A Traveler’s Tale
by Ray Argyle
(A Work in Progress)
As familiar to the public as Michelangelo and Leonardo da Vinci, Vincent van Gogh remains as mysterious in death as he was in life. For all the books that have been written and the films that have been made about van Gogh, his spectre still lingers, not as a threat but as an enigma.
In Van Gogh’s Ghost Ray Argyle and Deborah Windsor take readers on their 21st century inquiry into the life and legacy of this most creative and controversial figure of early modern art. Traveling the path that Vincent van Gogh trod on his way to artistic immortality, they follow his life’s journey from his birth in Zundert, Holland on March 30, 1853. It is a short but tortuous trail that runs from the sombre flatlands of his home country through Belgium and England, to Paris and sun-drenched Arles in the south of France. It ends in the cheap inn of a river village close to Paris where he dies, likely by his own hand, on July 29, 1890.
They share their excitement – and Deborah Windsor’s stunning pictures of the luminous sites in Provence where van Gogh produced his greatest works – as they stand on the soil where he set up his easel and drink of the lavender-scented air he inhaled.
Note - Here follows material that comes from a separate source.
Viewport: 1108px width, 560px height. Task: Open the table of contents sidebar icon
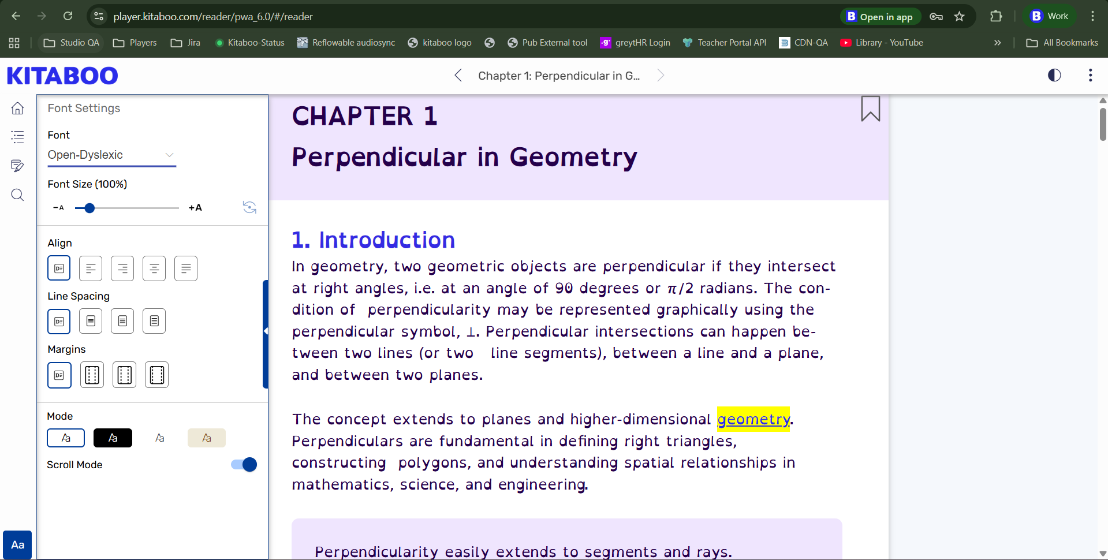[17, 137]
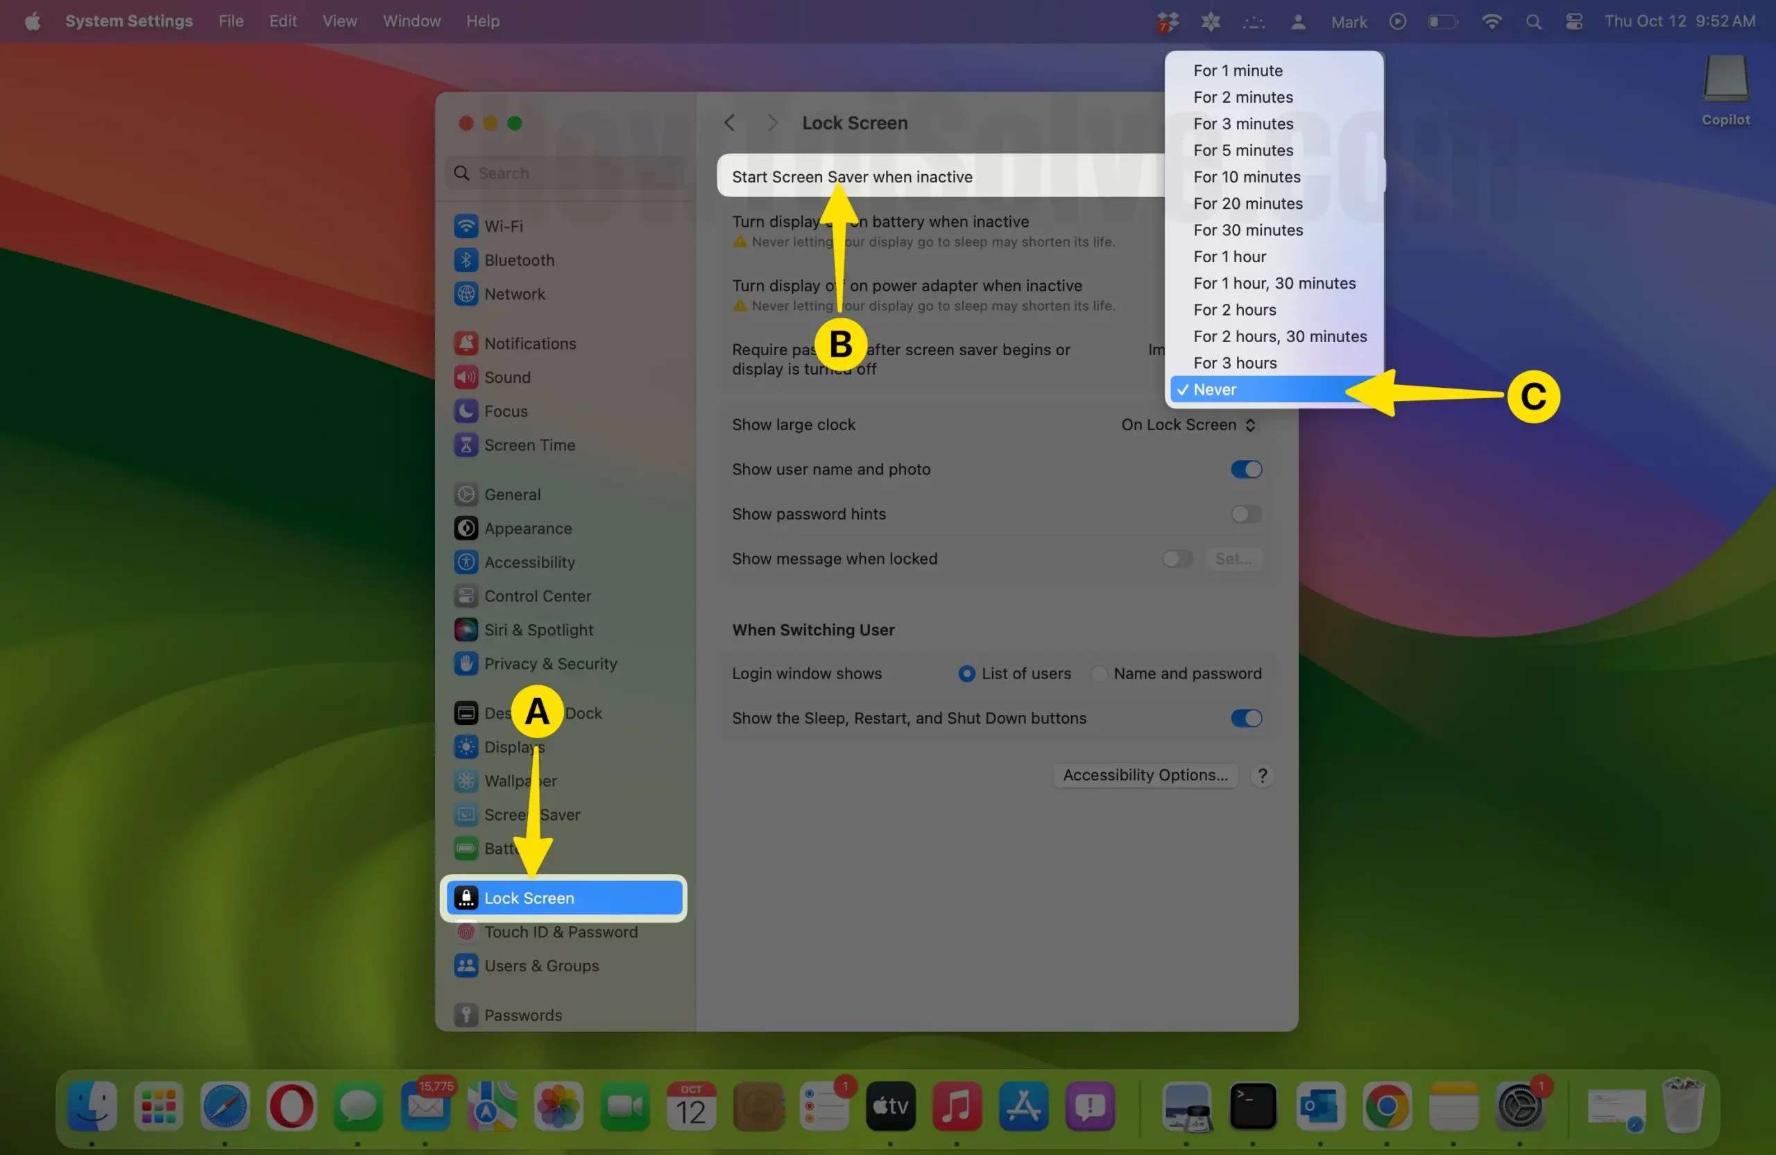Open the Show large clock dropdown
Screen dimensions: 1776x1155
tap(1187, 424)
Somewhere along the trail of his life, they are convinced they will find evidence of a living legacy to connect the 21st century with the past – the ghost of Vincent van Gogh.
In this new appreciation of a great painter, Ray Argyle has written a book that is part travelog, part art history, part memoir. He argues that Vincent van Gogh’s undoubted mental instability has become his most noted characteristic, yet is perhaps the least significant aspect of his make-up. Depicted in literature and film as a demented, driven creature of legend, Argyle sees van Gogh as both wildly impractical and at times a coolly calculated opportunist. Van Gogh’s letters, of which nearly a thousand survive, reveal him as an accomplished writer. One who could have won a Nobel Prize in Literature, van Gogh’s great grandnephew, Willem, tells the author.
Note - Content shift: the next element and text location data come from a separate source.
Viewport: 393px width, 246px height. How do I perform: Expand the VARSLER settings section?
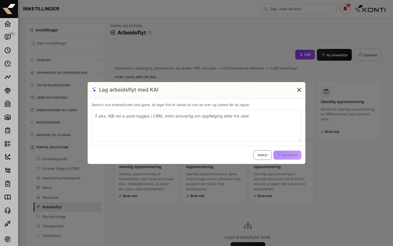(x=65, y=60)
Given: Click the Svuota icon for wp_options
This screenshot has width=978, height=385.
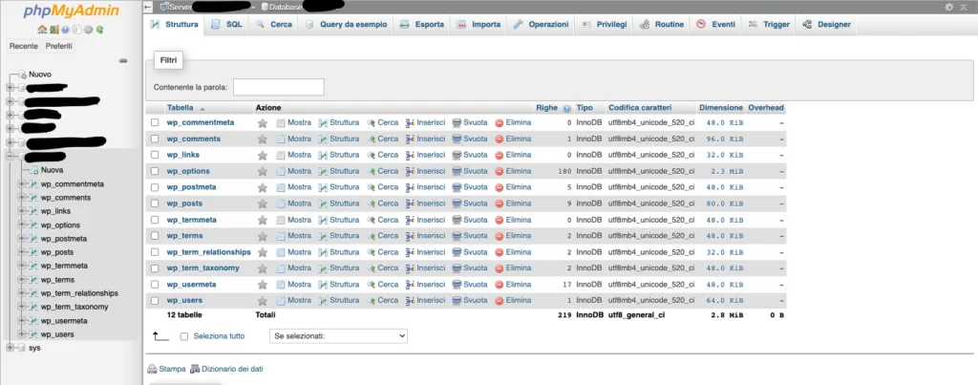Looking at the screenshot, I should coord(457,171).
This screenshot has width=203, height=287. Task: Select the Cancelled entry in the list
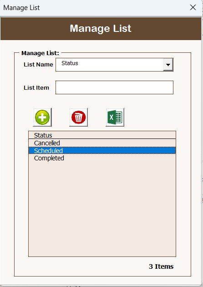pos(102,143)
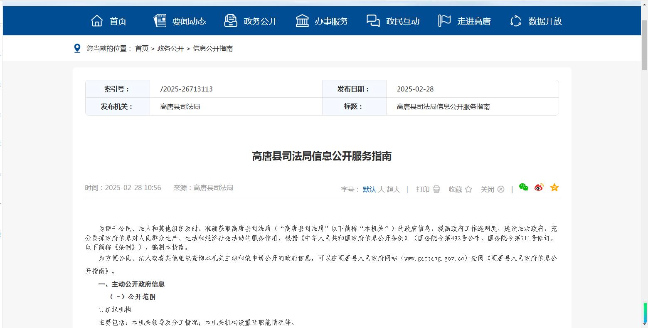Click the building icon beside 办事服务

coord(302,21)
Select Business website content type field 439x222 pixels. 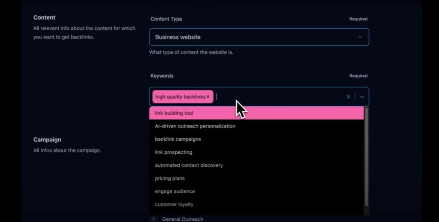point(259,37)
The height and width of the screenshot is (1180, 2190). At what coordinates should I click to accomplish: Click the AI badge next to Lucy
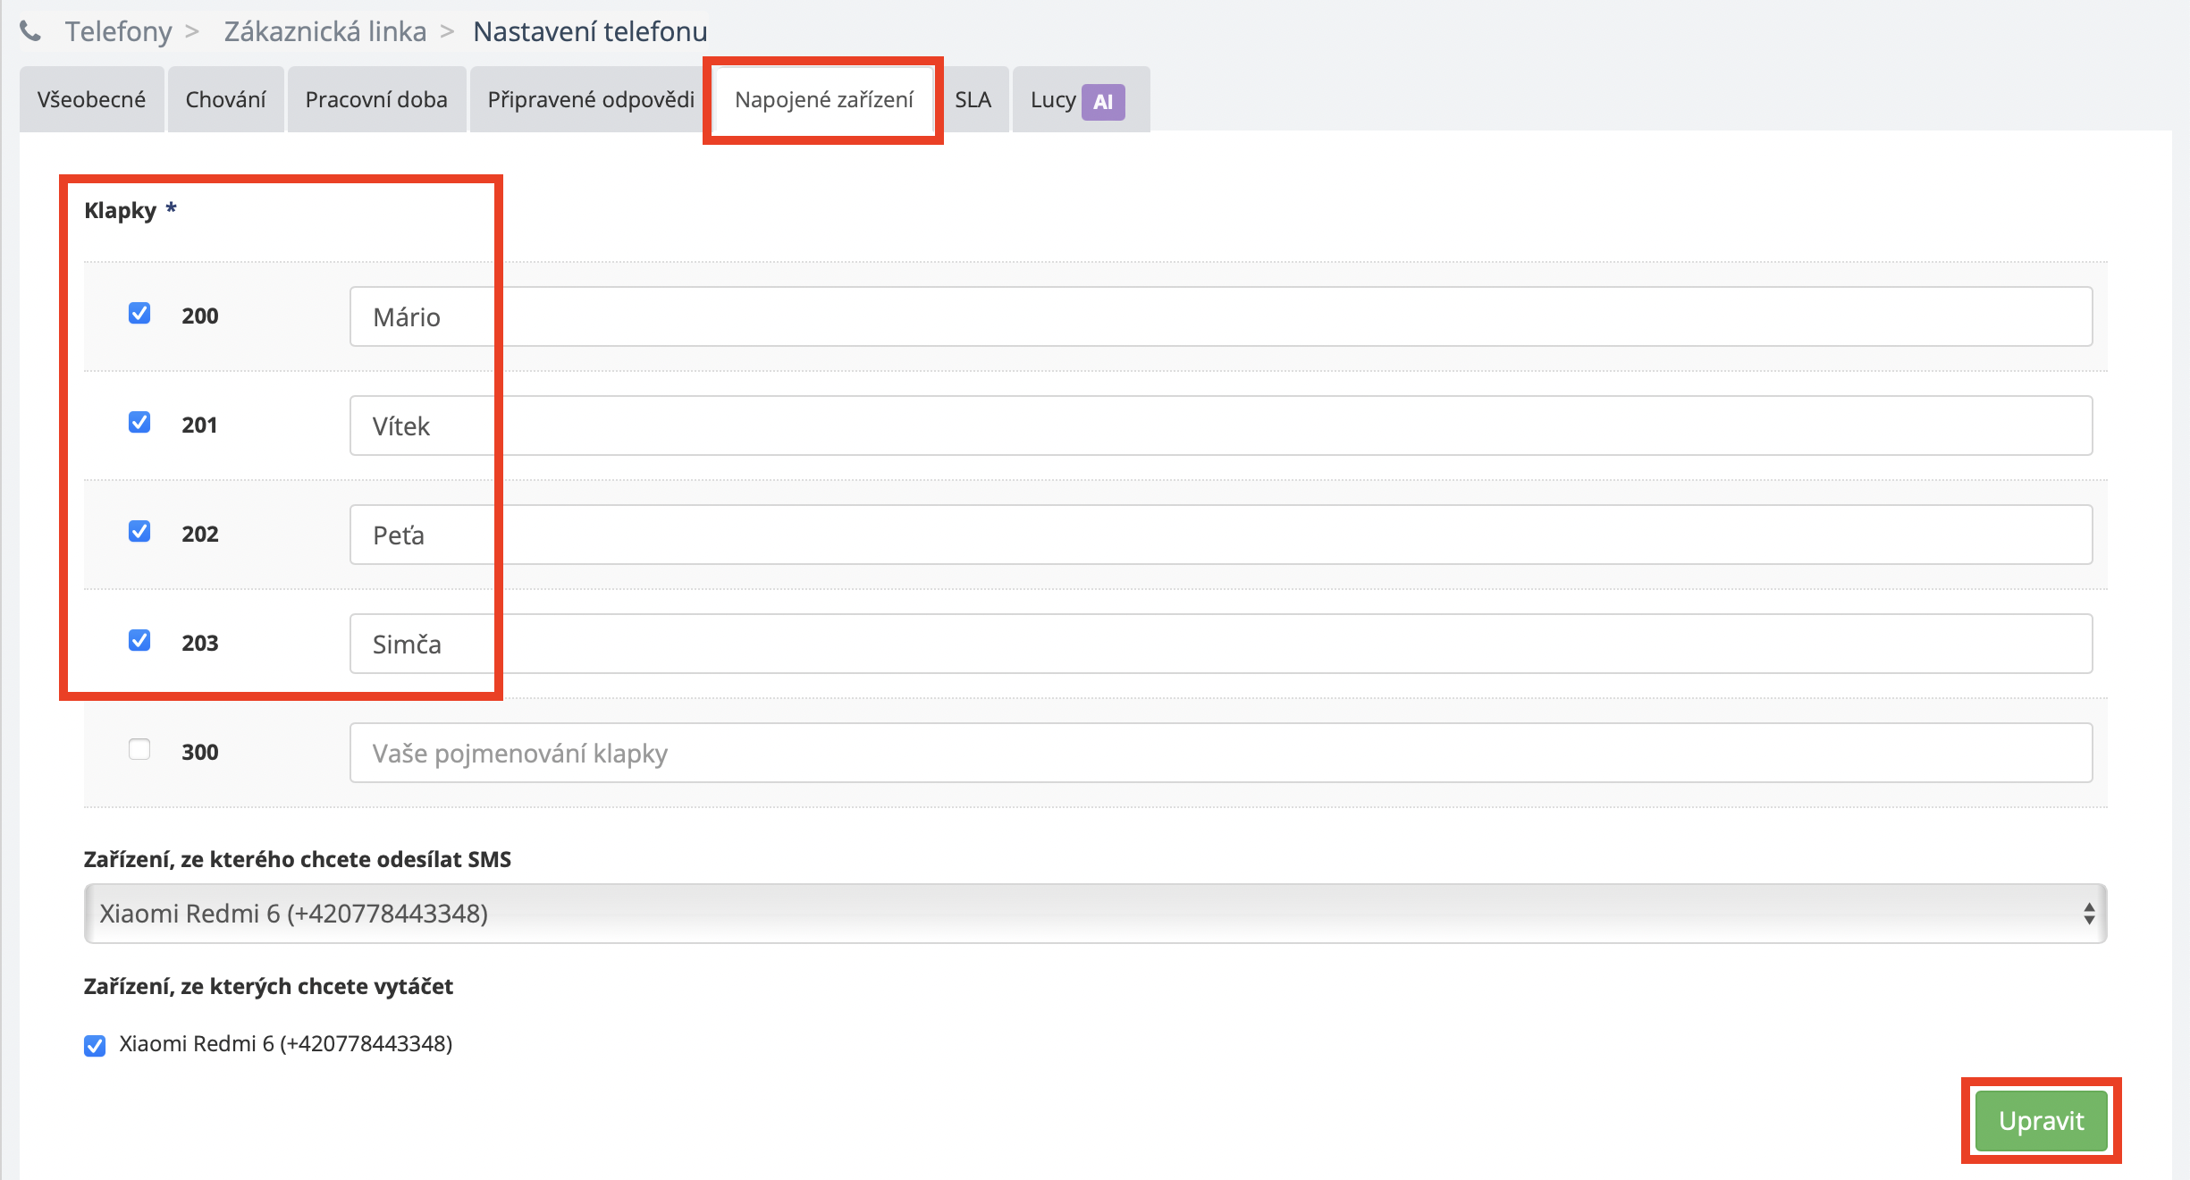(x=1102, y=101)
Is it possible, or fair, Argyle asks, to separate the artist from the man? As an artist, Vincent van Gogh was no primitif, but a craftsman who experimented with the most complex elements of painting – brushwork, composition, color, and form. His use of vivid colors applied with animated, almost anguished brushstrokes led to paintings the like of which the world had not seen before. As a man, he was irreverent, independent, and irascible in his words and in his actions. Was he also, Argyle wonders, an insufferable oaf, sponging off his brother, abusing his parents, and insulting his peers?
Ray Argyle and Deborah Windsor take readers on a pilgrimage that is both a study in artistic immortality and an absorbing travel adventure. On successive days, they dodge black bulls in the Camargue and then grieve with the French over a suicidal airplane crash a few miles from where they have been enjoying the delights of a perched village.
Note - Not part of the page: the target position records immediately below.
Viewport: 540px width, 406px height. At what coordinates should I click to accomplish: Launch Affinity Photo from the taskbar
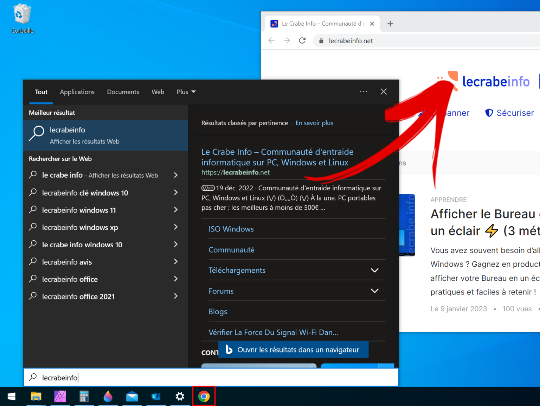60,396
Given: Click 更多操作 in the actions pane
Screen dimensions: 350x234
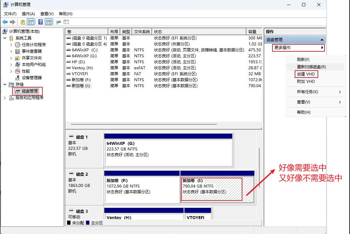Looking at the screenshot, I should coord(298,48).
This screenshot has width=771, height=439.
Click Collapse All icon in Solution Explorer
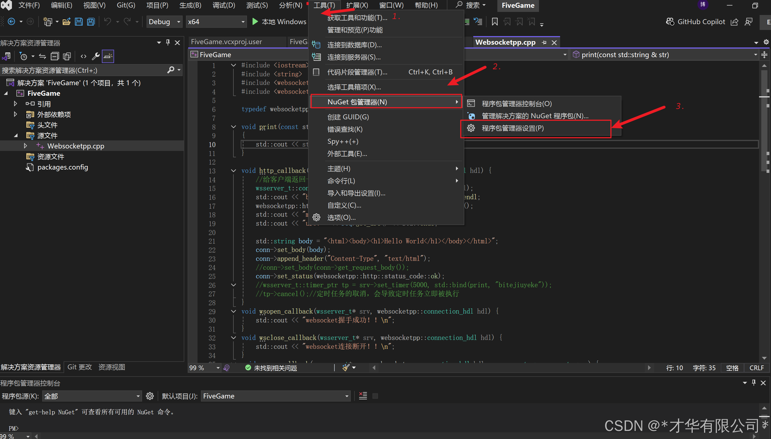click(55, 56)
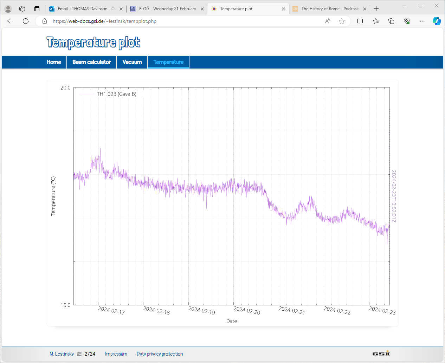This screenshot has height=363, width=445.
Task: Open the Collections icon
Action: point(391,21)
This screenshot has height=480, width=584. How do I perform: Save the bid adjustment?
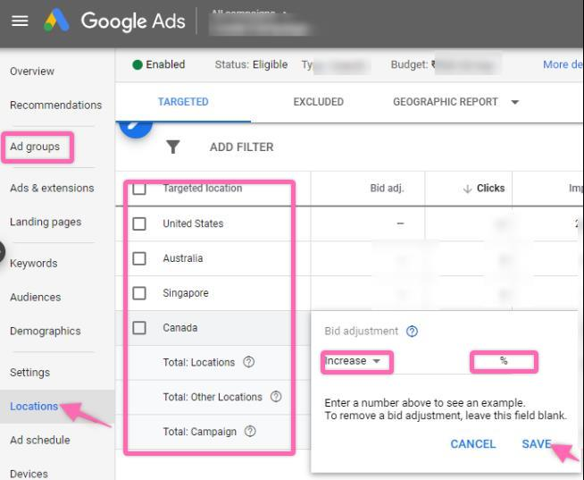coord(536,444)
The author of The Paris Game, on how Charles de Gaulle saved France in war and civil turmoil, Ray has now dissected the life of the man who towered over French post-Impressionism, told from the unique vantage of years of travel to the many places where Vincent van Gogh left his indelible marks on history.
Image: Self-Portrait (for Paul Gauguin), Vincent Van Gogh, Arles, September, 1888. Fogg Art Museum, Harvard University.